→ What the task asks:
Set down all the entries again, word for word.

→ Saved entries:
________________________________________

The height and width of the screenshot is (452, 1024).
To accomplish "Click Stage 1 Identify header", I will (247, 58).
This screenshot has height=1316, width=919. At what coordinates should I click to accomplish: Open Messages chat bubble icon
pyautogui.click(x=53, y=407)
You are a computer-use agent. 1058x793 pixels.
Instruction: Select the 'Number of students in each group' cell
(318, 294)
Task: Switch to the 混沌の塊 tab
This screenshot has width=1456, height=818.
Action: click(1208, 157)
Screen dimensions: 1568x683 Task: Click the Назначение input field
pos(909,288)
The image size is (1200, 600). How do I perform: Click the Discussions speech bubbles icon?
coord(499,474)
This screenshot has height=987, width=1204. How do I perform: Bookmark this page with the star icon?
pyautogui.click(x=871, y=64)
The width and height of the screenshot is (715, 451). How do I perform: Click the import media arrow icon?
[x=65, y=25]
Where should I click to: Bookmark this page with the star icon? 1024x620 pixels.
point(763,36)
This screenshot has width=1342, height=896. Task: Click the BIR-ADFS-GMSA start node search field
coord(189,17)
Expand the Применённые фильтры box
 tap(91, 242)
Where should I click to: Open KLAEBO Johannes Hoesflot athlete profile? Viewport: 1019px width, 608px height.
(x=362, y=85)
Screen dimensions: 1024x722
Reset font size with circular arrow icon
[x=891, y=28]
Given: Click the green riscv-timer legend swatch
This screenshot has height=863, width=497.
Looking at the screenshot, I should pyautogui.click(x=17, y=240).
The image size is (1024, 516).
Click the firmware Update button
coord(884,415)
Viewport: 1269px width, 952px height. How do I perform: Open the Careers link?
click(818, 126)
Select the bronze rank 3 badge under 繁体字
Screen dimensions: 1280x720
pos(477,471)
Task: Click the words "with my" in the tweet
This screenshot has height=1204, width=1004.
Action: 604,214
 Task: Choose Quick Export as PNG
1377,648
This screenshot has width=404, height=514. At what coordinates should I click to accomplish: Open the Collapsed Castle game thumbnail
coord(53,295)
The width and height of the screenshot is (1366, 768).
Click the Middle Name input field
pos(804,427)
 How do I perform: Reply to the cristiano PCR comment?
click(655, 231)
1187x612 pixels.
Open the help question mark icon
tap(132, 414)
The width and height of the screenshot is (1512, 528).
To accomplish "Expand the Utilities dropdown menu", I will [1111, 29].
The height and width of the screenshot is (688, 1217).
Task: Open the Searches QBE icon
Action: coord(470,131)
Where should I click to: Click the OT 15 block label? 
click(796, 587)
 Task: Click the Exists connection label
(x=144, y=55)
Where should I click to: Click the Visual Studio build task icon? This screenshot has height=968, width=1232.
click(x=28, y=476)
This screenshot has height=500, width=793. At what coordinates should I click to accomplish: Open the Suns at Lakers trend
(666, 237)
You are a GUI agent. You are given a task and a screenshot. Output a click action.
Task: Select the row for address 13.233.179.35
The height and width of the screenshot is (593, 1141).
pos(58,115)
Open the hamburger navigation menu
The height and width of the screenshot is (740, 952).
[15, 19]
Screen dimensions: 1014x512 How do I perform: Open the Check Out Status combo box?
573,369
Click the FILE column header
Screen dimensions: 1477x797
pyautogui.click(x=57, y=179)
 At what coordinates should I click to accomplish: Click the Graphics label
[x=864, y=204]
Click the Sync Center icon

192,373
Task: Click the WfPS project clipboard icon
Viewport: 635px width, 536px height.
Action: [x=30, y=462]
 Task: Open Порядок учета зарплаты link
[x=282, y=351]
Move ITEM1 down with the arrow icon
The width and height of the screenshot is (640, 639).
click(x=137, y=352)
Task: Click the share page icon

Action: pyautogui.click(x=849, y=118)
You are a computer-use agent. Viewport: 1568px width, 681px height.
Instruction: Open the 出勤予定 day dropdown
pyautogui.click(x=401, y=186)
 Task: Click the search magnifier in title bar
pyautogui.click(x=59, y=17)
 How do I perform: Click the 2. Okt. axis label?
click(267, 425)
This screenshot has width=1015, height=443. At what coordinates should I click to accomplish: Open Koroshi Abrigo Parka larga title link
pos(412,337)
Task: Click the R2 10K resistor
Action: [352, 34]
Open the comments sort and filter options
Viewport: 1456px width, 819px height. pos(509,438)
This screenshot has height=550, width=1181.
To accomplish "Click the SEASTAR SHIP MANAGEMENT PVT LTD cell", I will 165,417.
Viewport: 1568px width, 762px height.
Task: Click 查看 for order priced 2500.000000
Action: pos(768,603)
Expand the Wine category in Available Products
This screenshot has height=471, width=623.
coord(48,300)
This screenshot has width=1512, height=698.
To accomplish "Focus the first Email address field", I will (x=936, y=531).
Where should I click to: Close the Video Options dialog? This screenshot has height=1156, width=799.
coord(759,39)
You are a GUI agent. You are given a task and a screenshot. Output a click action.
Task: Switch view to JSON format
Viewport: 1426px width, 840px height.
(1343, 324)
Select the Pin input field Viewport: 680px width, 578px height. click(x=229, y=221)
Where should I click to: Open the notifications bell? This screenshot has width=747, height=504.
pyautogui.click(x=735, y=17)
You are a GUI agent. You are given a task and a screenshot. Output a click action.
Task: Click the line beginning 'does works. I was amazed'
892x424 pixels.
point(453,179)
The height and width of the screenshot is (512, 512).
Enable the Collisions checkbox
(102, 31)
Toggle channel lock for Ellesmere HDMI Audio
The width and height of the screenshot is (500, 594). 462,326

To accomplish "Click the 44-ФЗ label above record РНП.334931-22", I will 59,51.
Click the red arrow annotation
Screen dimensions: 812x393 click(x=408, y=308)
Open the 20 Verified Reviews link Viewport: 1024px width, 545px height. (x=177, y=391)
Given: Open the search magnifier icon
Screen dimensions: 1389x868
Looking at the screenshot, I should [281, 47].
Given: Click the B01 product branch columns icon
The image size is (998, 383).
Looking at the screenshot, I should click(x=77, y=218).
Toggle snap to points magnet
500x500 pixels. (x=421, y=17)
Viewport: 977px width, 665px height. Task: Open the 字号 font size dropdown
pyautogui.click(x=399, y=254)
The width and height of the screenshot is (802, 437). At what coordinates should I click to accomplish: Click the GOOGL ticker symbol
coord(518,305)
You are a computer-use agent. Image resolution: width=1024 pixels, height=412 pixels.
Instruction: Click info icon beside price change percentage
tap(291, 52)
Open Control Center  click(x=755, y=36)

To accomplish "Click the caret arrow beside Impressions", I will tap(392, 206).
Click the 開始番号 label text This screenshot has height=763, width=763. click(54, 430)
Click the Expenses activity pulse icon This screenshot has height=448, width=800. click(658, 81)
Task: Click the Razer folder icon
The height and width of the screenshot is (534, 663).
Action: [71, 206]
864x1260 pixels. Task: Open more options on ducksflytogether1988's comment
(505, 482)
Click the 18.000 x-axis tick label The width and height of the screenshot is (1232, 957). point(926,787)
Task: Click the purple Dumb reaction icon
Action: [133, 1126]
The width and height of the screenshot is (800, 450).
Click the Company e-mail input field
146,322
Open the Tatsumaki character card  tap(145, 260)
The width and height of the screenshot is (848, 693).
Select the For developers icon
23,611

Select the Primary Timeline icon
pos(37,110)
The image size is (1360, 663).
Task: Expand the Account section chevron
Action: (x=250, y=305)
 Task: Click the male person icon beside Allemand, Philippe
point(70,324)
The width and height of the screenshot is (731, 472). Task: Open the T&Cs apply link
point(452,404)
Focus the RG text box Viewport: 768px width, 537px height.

________________________________________

→ Completed task:
The height and width of the screenshot is (452, 1024).
To accomplish "Click Stage 1 Identify header", I will (247, 58).
This screenshot has height=1316, width=919. At what coordinates should I click to accomplish: Open Messages chat bubble icon
pyautogui.click(x=53, y=407)
You are a computer-use agent. 1058x793 pixels.
Instruction: Select the 'Number of students in each group' cell
(318, 294)
Task: Switch to the 混沌の塊 tab
This screenshot has width=1456, height=818.
Action: click(1208, 157)
Screen dimensions: 1568x683 Task: Click the Назначение input field
pos(909,288)
The image size is (1200, 600). How do I perform: Click the Discussions speech bubbles icon?
coord(499,474)
This screenshot has height=987, width=1204. How do I perform: Bookmark this page with the star icon?
pyautogui.click(x=871, y=64)
The width and height of the screenshot is (715, 451). How do I perform: Click the import media arrow icon?
[x=65, y=25]
Where should I click to: Bookmark this page with the star icon? 1024x620 pixels.
point(763,36)
This screenshot has width=1342, height=896. Task: Click the BIR-ADFS-GMSA start node search field
coord(189,17)
Expand the Применённые фильтры box
 tap(91, 242)
Where should I click to: Open KLAEBO Johannes Hoesflot athlete profile? Viewport: 1019px width, 608px height.
(x=362, y=85)
Screen dimensions: 1024x722
Reset font size with circular arrow icon
[x=891, y=28]
Given: Click the green riscv-timer legend swatch
This screenshot has height=863, width=497.
Looking at the screenshot, I should pyautogui.click(x=17, y=240).
The image size is (1024, 516).
Click the firmware Update button
coord(884,415)
Viewport: 1269px width, 952px height. How do I perform: Open the Careers link?
click(818, 126)
Select the bronze rank 3 badge under 繁体字
Screen dimensions: 1280x720
pos(477,471)
Task: Click the words "with my" in the tweet
This screenshot has height=1204, width=1004.
Action: 604,214
 Task: Choose Quick Export as PNG
1377,648
This screenshot has width=404, height=514. At what coordinates should I click to accomplish: Open the Collapsed Castle game thumbnail
coord(53,295)
The width and height of the screenshot is (1366, 768).
Click the Middle Name input field
pos(804,427)
 How do I perform: Reply to the cristiano PCR comment?
click(655, 231)
1187x612 pixels.
Open the help question mark icon
tap(132, 414)
The width and height of the screenshot is (1512, 528).
To accomplish "Expand the Utilities dropdown menu", I will [1111, 29].
The height and width of the screenshot is (688, 1217).
Task: Open the Searches QBE icon
Action: coord(470,131)
Where should I click to: Click the OT 15 block label? 
click(796, 587)
 Task: Click the Exists connection label
(x=144, y=55)
Where should I click to: Click the Visual Studio build task icon? This screenshot has height=968, width=1232.
click(x=28, y=476)
This screenshot has height=500, width=793. At what coordinates should I click to accomplish: Open the Suns at Lakers trend
(666, 237)
You are a GUI agent. You are given a task and a screenshot. Output a click action.
Task: Select the row for address 13.233.179.35
The height and width of the screenshot is (593, 1141).
pos(58,115)
Open the hamburger navigation menu
The height and width of the screenshot is (740, 952).
[15, 19]
Screen dimensions: 1014x512 How do I perform: Open the Check Out Status combo box?
573,369
Click the FILE column header
Screen dimensions: 1477x797
pyautogui.click(x=57, y=179)
 At what coordinates should I click to accomplish: Click the Graphics label
[x=864, y=204]
Click the Sync Center icon

192,373
Task: Click the WfPS project clipboard icon
Viewport: 635px width, 536px height.
Action: [x=30, y=462]
 Task: Open Порядок учета зарплаты link
[x=282, y=351]
Move ITEM1 down with the arrow icon
The width and height of the screenshot is (640, 639).
click(x=137, y=352)
Task: Click the share page icon

Action: pyautogui.click(x=849, y=118)
You are a computer-use agent. Viewport: 1568px width, 681px height.
Instruction: Open the 出勤予定 day dropdown
pyautogui.click(x=401, y=186)
 Task: Click the search magnifier in title bar
pyautogui.click(x=59, y=17)
 How do I perform: Click the 2. Okt. axis label?
click(267, 425)
This screenshot has width=1015, height=443. At what coordinates should I click to accomplish: Open Koroshi Abrigo Parka larga title link
pos(412,337)
Task: Click the R2 10K resistor
Action: [352, 34]
Open the comments sort and filter options
Viewport: 1456px width, 819px height. pos(509,438)
This screenshot has height=550, width=1181.
To accomplish "Click the SEASTAR SHIP MANAGEMENT PVT LTD cell", I will 165,417.
Viewport: 1568px width, 762px height.
Task: Click 查看 for order priced 2500.000000
Action: pos(768,603)
Expand the Wine category in Available Products
This screenshot has height=471, width=623.
coord(48,300)
This screenshot has width=1512, height=698.
To accomplish "Focus the first Email address field", I will (x=936, y=531).
Where should I click to: Close the Video Options dialog? This screenshot has height=1156, width=799.
coord(759,39)
You are a GUI agent. You are given a task and a screenshot. Output a click action.
Task: Switch view to JSON format
Viewport: 1426px width, 840px height.
(1343, 324)
Select the Pin input field Viewport: 680px width, 578px height. click(x=229, y=221)
Where should I click to: Open the notifications bell? This screenshot has width=747, height=504.
pyautogui.click(x=735, y=17)
You are a GUI agent. You are given a task and a screenshot. Output a click action.
Task: Click the line beginning 'does works. I was amazed'
892x424 pixels.
point(453,179)
The height and width of the screenshot is (512, 512).
Enable the Collisions checkbox
(102, 31)
Toggle channel lock for Ellesmere HDMI Audio
The width and height of the screenshot is (500, 594). 462,326

To accomplish "Click the 44-ФЗ label above record РНП.334931-22", I will 59,51.
Click the red arrow annotation
Screen dimensions: 812x393 click(x=408, y=308)
Open the 20 Verified Reviews link Viewport: 1024px width, 545px height. (x=177, y=391)
Given: Open the search magnifier icon
Screen dimensions: 1389x868
Looking at the screenshot, I should [281, 47].
Given: Click the B01 product branch columns icon
The image size is (998, 383).
Looking at the screenshot, I should click(x=77, y=218).
Toggle snap to points magnet
500x500 pixels. (x=421, y=17)
Viewport: 977px width, 665px height. Task: Open the 字号 font size dropdown
pyautogui.click(x=399, y=254)
The width and height of the screenshot is (802, 437). At what coordinates should I click to accomplish: Click the GOOGL ticker symbol
coord(518,305)
You are a computer-use agent. Image resolution: width=1024 pixels, height=412 pixels.
Instruction: Click info icon beside price change percentage
tap(291, 52)
Open Control Center  click(x=755, y=36)

To accomplish "Click the caret arrow beside Impressions", I will tap(392, 206).
Click the 開始番号 label text This screenshot has height=763, width=763. click(54, 430)
Click the Expenses activity pulse icon This screenshot has height=448, width=800. click(658, 81)
Task: Click the Razer folder icon
The height and width of the screenshot is (534, 663).
Action: [71, 206]
864x1260 pixels. Task: Open more options on ducksflytogether1988's comment
(505, 482)
Click the 18.000 x-axis tick label The width and height of the screenshot is (1232, 957). point(926,787)
Task: Click the purple Dumb reaction icon
Action: [133, 1126]
The width and height of the screenshot is (800, 450).
Click the Company e-mail input field
146,322
Open the Tatsumaki character card  tap(145, 260)
The width and height of the screenshot is (848, 693).
Select the For developers icon
23,611

Select the Primary Timeline icon
pos(37,110)
The image size is (1360, 663).
Task: Expand the Account section chevron
Action: (x=250, y=305)
 Task: Click the male person icon beside Allemand, Philippe
point(70,324)
The width and height of the screenshot is (731, 472). Task: Open the T&Cs apply link
point(452,404)
Focus the RG text box Viewport: 768px width, 537px height.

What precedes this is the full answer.